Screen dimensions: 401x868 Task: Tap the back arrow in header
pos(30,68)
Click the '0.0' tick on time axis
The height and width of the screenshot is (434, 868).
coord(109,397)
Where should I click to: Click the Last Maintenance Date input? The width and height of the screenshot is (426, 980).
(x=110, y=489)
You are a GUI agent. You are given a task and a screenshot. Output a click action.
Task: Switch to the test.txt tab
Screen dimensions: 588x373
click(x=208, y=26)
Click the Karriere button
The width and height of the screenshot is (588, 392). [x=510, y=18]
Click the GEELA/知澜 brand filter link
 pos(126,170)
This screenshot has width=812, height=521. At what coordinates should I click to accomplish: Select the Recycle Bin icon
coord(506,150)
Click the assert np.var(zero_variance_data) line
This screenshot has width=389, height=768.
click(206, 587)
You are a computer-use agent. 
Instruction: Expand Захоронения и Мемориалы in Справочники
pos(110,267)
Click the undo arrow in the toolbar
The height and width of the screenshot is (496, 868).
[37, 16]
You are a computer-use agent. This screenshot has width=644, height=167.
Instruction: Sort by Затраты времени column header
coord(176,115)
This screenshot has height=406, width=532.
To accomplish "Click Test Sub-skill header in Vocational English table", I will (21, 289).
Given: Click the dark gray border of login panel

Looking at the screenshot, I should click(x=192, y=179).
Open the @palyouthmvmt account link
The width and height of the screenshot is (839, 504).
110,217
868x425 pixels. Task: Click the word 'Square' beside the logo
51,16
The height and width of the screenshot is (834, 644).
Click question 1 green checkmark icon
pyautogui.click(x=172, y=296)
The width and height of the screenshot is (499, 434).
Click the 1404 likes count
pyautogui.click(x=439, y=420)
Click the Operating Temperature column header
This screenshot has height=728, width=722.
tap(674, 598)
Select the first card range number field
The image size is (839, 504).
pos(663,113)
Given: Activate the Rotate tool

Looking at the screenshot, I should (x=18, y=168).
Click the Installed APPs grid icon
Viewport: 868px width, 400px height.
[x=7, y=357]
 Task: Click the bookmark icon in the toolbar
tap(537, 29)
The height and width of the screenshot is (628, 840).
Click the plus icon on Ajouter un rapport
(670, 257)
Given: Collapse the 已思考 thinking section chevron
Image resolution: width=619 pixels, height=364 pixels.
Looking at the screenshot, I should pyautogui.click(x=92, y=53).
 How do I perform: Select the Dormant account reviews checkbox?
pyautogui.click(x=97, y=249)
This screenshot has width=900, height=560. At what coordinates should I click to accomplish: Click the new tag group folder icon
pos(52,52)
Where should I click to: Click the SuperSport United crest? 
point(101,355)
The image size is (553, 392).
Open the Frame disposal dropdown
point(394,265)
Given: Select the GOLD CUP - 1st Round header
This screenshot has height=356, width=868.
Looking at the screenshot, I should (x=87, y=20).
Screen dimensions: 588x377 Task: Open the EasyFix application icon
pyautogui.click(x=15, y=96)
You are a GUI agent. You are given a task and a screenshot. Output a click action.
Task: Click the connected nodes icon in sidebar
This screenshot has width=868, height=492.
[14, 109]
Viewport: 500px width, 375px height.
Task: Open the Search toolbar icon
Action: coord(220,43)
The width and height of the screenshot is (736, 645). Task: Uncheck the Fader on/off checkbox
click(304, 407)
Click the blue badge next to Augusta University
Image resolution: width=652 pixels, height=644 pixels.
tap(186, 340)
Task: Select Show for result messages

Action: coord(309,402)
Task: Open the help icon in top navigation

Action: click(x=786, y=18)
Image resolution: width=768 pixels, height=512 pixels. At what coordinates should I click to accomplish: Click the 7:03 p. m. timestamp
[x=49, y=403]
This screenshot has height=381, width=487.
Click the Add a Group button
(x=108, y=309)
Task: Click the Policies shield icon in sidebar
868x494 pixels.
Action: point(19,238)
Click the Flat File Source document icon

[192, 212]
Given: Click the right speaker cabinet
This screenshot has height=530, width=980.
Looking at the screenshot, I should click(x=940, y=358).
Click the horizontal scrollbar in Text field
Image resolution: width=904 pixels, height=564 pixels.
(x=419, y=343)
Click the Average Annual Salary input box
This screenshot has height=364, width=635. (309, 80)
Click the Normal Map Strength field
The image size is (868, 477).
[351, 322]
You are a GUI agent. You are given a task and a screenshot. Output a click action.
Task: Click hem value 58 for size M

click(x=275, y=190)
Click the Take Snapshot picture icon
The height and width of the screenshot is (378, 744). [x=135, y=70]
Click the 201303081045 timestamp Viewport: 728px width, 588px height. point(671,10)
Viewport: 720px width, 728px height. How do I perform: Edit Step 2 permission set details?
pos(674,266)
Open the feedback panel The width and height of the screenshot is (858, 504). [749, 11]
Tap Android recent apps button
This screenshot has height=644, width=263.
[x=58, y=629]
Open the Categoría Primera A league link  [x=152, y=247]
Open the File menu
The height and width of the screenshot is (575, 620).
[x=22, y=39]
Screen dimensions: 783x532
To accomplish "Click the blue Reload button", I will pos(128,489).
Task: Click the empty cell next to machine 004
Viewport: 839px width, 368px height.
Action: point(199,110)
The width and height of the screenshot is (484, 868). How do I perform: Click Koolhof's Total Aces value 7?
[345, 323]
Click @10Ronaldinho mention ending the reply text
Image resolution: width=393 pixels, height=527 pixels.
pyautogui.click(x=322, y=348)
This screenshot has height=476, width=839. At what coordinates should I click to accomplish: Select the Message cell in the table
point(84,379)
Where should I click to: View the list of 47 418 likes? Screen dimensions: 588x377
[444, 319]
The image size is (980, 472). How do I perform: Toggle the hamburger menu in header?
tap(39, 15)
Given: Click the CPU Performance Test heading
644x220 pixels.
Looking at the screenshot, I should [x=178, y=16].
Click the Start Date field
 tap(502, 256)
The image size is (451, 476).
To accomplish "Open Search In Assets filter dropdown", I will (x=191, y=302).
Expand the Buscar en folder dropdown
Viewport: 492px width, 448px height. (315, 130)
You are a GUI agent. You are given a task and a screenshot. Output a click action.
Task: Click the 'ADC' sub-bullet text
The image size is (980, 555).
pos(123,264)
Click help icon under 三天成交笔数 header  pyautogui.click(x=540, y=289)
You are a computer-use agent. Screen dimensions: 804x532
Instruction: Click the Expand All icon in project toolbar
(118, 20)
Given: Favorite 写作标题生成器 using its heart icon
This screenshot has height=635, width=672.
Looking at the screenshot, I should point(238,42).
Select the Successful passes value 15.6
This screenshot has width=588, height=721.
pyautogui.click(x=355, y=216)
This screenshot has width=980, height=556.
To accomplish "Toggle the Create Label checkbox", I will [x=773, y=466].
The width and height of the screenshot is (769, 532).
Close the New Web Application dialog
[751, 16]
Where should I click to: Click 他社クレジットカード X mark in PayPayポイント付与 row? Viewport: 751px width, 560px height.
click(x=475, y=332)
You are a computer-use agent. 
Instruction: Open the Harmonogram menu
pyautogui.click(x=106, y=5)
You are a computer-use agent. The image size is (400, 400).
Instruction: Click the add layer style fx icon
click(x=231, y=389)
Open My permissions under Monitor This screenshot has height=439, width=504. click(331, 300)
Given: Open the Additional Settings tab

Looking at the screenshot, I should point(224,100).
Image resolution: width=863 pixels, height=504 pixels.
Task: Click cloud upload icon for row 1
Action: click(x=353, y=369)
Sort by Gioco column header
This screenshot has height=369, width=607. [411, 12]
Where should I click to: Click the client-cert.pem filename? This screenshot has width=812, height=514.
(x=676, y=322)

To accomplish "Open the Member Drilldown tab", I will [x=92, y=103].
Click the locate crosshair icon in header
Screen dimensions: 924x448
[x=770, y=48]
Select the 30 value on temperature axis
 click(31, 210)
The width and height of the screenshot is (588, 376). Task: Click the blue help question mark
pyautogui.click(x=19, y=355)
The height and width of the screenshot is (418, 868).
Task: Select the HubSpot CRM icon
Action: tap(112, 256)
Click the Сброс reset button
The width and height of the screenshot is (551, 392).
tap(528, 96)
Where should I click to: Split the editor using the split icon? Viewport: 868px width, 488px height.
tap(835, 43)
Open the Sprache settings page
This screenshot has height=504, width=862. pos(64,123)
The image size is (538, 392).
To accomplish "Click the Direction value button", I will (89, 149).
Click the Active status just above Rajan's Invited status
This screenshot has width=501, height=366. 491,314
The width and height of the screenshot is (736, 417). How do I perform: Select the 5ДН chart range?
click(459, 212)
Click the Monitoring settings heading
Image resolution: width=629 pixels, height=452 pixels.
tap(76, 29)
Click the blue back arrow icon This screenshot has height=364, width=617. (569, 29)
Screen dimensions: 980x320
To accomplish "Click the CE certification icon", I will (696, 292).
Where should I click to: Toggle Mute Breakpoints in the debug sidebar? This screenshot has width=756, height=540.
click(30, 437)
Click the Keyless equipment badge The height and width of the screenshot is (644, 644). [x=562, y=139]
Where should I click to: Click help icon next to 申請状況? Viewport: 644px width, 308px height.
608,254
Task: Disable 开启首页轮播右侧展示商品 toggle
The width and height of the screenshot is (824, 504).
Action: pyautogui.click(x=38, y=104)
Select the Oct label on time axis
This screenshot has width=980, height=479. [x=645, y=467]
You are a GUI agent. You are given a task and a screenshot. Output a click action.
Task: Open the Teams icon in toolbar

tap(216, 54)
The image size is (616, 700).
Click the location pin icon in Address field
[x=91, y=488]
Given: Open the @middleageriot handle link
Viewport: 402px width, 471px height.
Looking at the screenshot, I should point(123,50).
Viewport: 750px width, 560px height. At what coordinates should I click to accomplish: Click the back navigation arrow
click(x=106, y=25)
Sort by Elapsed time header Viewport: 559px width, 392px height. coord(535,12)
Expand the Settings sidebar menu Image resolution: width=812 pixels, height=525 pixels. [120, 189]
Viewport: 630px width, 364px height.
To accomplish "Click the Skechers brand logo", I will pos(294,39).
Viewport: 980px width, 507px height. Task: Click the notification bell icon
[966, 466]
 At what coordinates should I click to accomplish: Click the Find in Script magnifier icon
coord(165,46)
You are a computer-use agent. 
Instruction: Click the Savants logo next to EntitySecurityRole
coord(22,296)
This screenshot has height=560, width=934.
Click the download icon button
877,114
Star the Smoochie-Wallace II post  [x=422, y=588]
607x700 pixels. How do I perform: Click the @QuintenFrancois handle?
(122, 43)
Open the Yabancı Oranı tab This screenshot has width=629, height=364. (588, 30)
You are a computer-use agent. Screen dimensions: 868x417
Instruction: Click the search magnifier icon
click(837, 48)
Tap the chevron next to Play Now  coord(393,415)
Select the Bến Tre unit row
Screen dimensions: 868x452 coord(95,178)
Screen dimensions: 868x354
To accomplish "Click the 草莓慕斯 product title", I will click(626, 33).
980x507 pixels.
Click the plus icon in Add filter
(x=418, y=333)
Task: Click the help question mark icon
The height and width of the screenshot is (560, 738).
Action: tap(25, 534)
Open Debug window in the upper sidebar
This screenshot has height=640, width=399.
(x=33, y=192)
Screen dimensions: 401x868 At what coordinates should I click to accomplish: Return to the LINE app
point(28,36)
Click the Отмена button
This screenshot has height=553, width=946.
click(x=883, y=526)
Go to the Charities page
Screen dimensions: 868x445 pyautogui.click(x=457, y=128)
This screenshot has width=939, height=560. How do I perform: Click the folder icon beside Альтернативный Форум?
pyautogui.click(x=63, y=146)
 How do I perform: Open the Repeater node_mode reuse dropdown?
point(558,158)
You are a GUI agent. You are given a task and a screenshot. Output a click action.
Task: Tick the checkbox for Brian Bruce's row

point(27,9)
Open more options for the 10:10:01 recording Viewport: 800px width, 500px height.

> [Assignment]: Whenever the word "under" appears in a line of the listing, copy out that line.

> [Task solution]:
Click help icon under 三天成交笔数 header  pyautogui.click(x=540, y=289)
Open My permissions under Monitor This screenshot has height=439, width=504. click(331, 300)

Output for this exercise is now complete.